At Sat, 02 Jul 2005 21:01:32 GMT, message
<
[email protected]> was posted by Buck
<
[email protected]>, including some, all or none of the
following:
>>> I think it is perfectly acceptable for me, as a parent, to
>>> advocate safety apparatus for an activity my kids are involved in, while
>>> ignoring activities that they are not involved in.
>> Your kids don't walk? *boggle*!
>You really are inane at times,
So you say, but walking was the specific activity with which I
contrasted the risks of cycling.
>>> I believe the opposite of your argument, in as much as I consider that
>>> your aim is to place the argument entirely out of context.
>> And you are this: wrong.
>In your opinion, but IMHO you are wrong.
Your opinion is not humble, and I venture to suggest that I know my
aims better than you do.
>> Let's just replay that:
>> "No one here is arguing that cycling is any more or less dangerous than
>> anything else."
>> And yet, uniquely, it is singled out for special protective equipment!
>I'm not sure what your point is here other than to indulge yourself.
Then we are both wasting our time.
>>> The Iranian figures stand within their own context, but do not adequately
>>> support your aims, that is why you dismiss them, while using Japan and
>>> the U.S.A. as examples for your cause, despite the fact that I doubt you
>>> have visited all three cultures and so have no first hand experience of
>>> the environment and social structures which may affect the examples.
>> Oh FFS! Listen: We are told that 50% of child cyclist injuries in Iran
>> are head injuries or some such.
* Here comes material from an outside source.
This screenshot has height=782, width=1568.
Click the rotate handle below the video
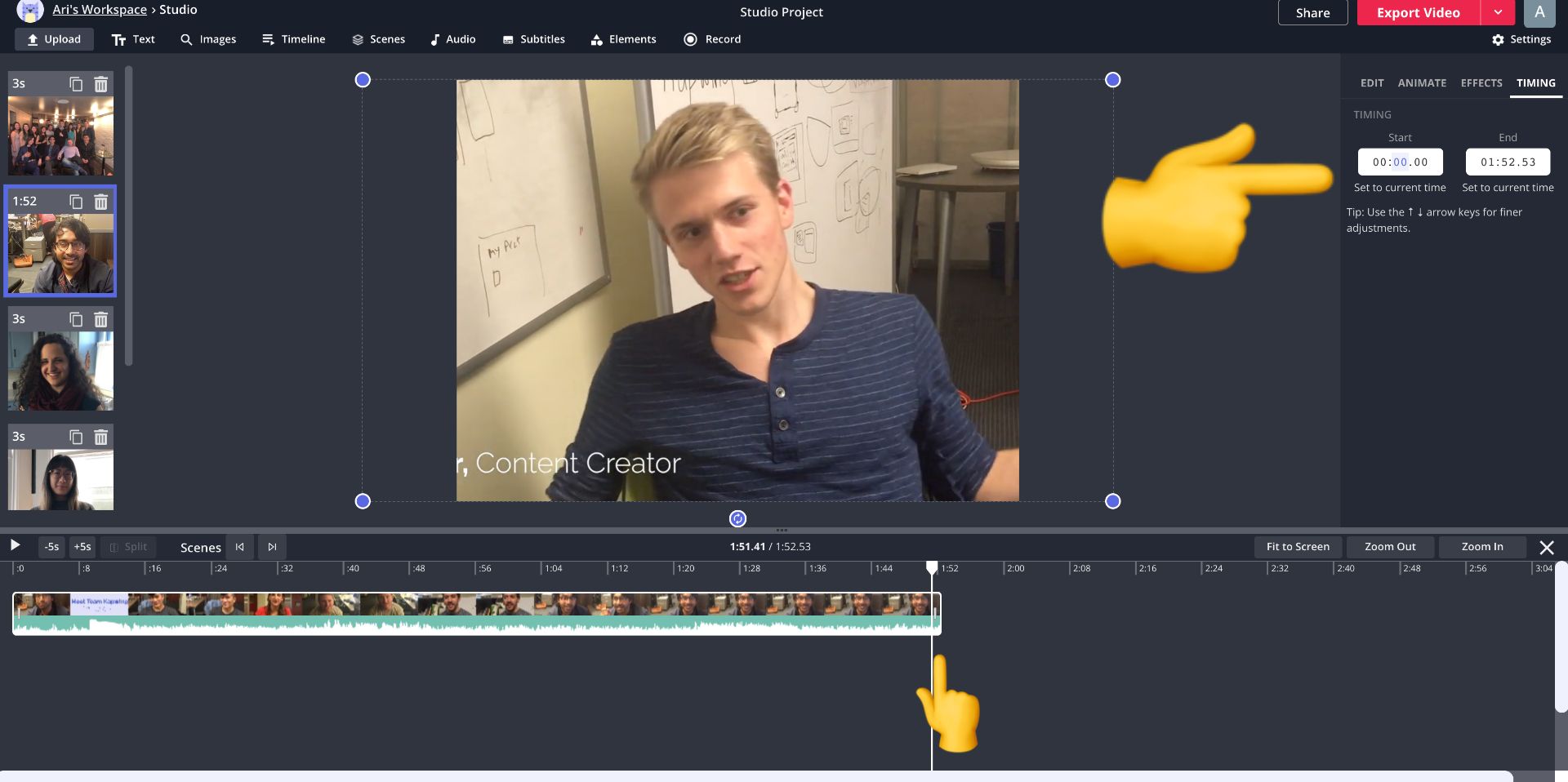tap(737, 519)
That is *meaningless* without context. A
>> bit under 40% of British child cyclist injuries are head injuries. Is
>> that significant? Does our view of its significance change when we hear
>> that this is, in fact, about average for all types of injury? That the
>> percentage in pedestrian injuries is rather higher? Without context we
>> can tell *nothing* from that Iranian figure! For all we know this may be
>> much lower than for any other activity! But Graitcer and his merry band
>> trot the statistic out in typical "BIKE DANGER! SCARY HEAD INJURIES!"
>> style.
>> This is only tangentially related to the Japan comment, which was simply
>> to say that while you ridicule the comparison with pedestrians, the
>> Japanese took it sufficiently seriously to mount a study (with - to us-
>> predictable results).
>I am not ridiculing the comparison, you are making un founded accusations.
>Nothing new for a zealot of course and what I expect from you.
A zealot acts on convictions and is not amenable to evidence. I have
changed my views on many things in response to evidence. I have taken
the trouble to read literally hundreds of papers on this subject, and
I think that makes me tolerably well-informed. Maybe I'm a scepticism
zealot - mad keen for everybody to read the source data
What, precisely, would you infer from the Iranian data, taken in
isolation?
>So in my experience and infinitely higher number people have died within
>my group of friends while cycling, are'nt statistics great?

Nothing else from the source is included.